* [Your objective]:
Output, exactly as written, the lines below starting at the line containing "Click the 1.70 odds value" and ending at the line containing "Select the 0763 number label". Drop the pictures and keep both end lines.

* [Task inputs]:
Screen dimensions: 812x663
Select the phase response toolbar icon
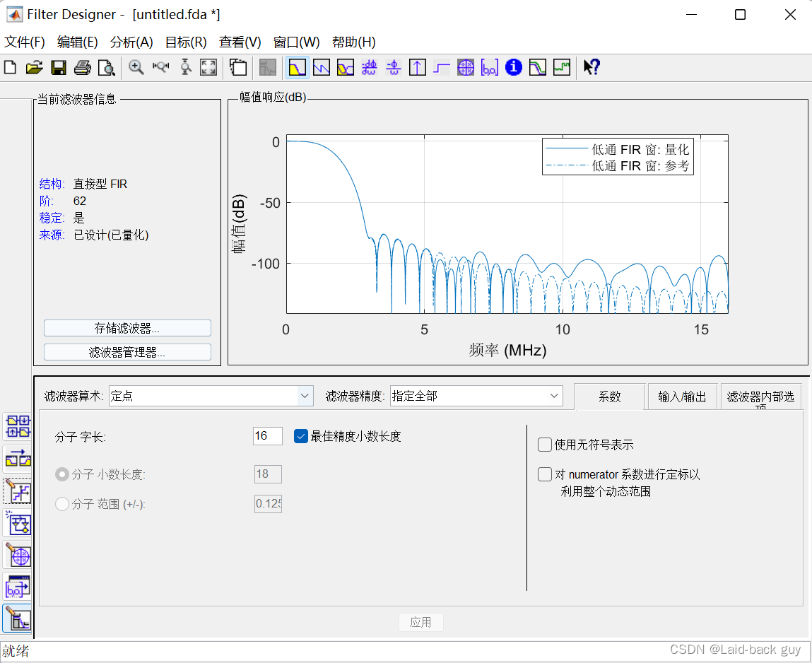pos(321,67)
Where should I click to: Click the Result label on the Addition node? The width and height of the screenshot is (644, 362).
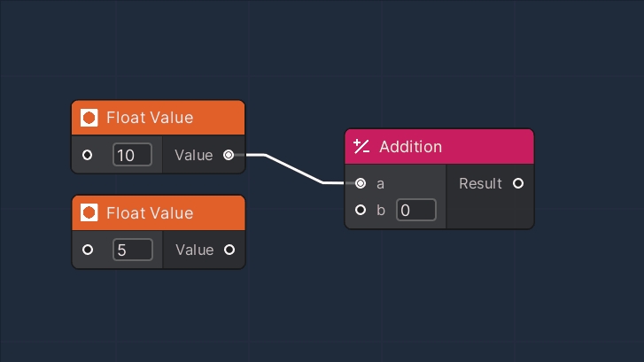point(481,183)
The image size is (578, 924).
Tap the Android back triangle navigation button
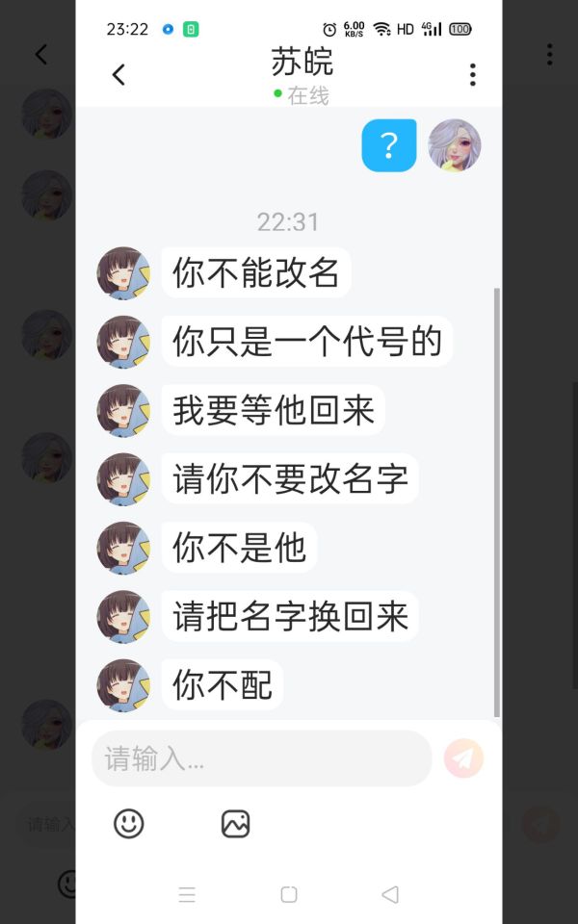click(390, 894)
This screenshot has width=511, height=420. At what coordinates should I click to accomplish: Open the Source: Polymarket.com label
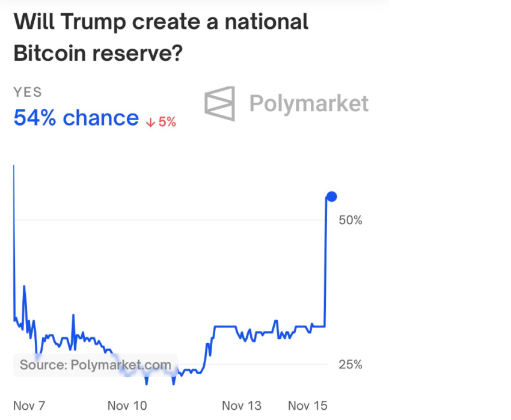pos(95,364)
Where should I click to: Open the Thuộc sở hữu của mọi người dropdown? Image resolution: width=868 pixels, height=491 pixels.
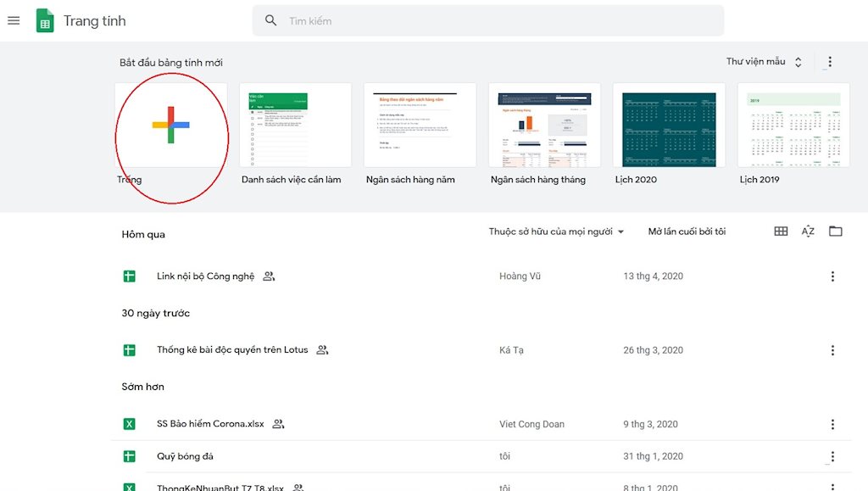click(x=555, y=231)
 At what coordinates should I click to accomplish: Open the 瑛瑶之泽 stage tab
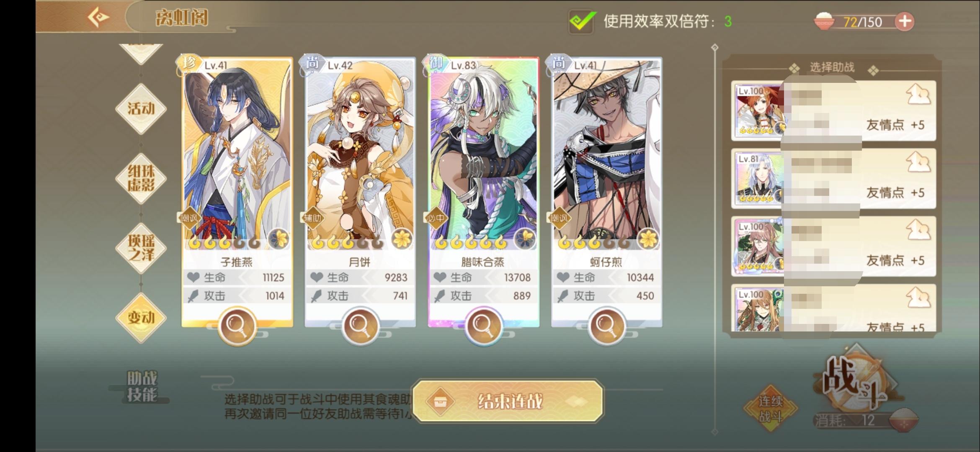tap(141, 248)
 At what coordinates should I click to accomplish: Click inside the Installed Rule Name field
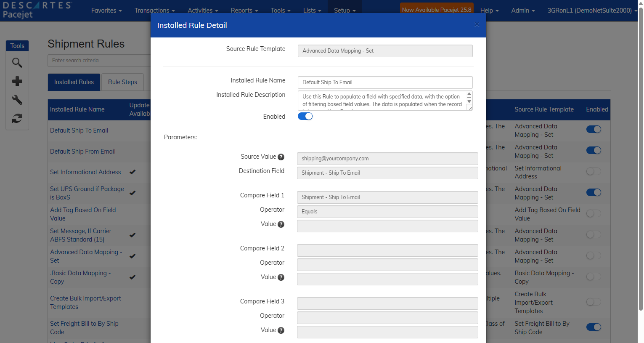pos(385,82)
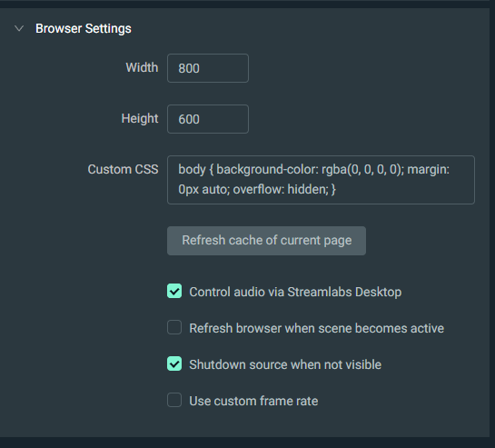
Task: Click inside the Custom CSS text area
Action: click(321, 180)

* * *

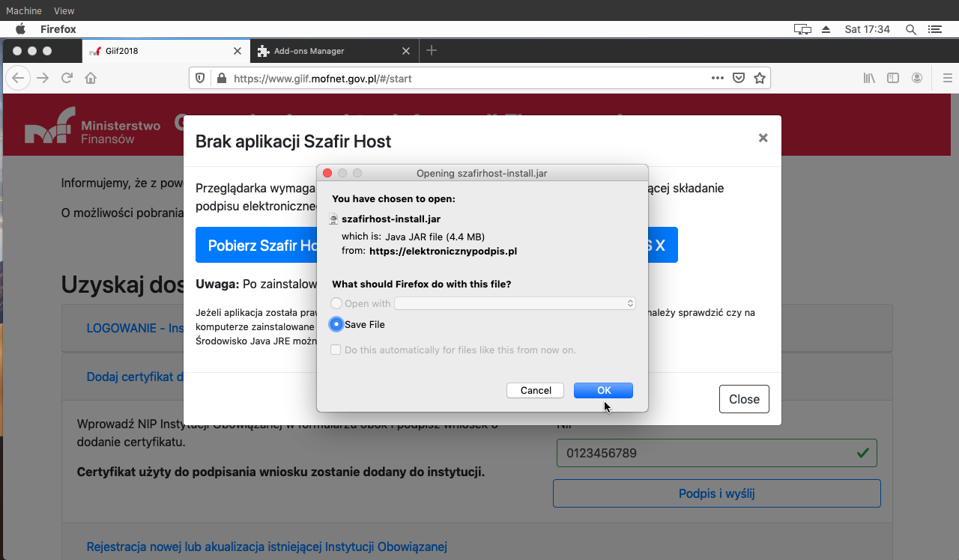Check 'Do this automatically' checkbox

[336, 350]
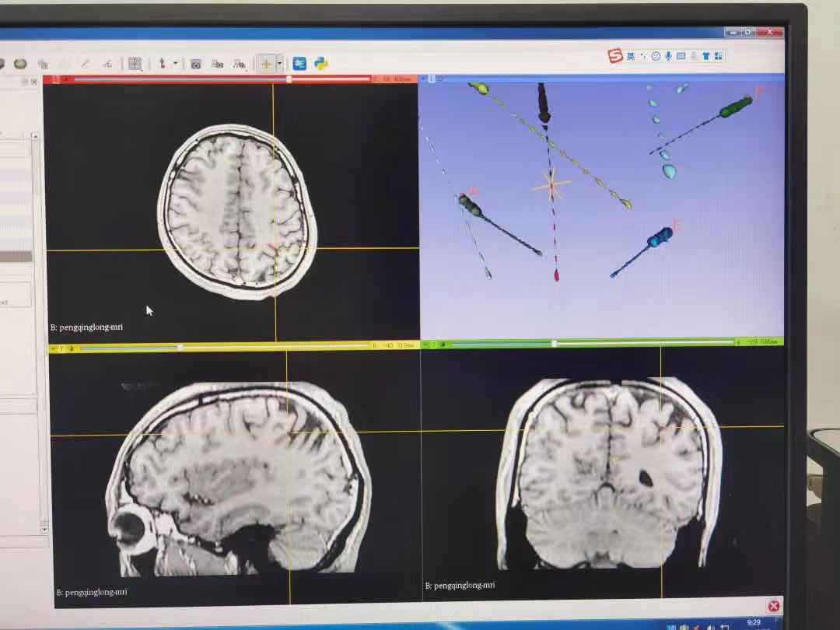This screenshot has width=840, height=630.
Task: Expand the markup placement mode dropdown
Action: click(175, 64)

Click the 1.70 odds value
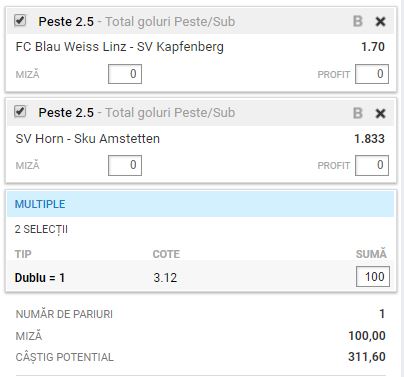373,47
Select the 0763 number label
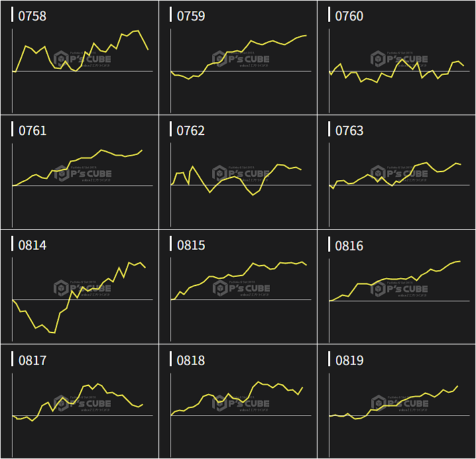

* [Written solution]:
Click the 1.70 odds value
373,47
Select the 0763 number label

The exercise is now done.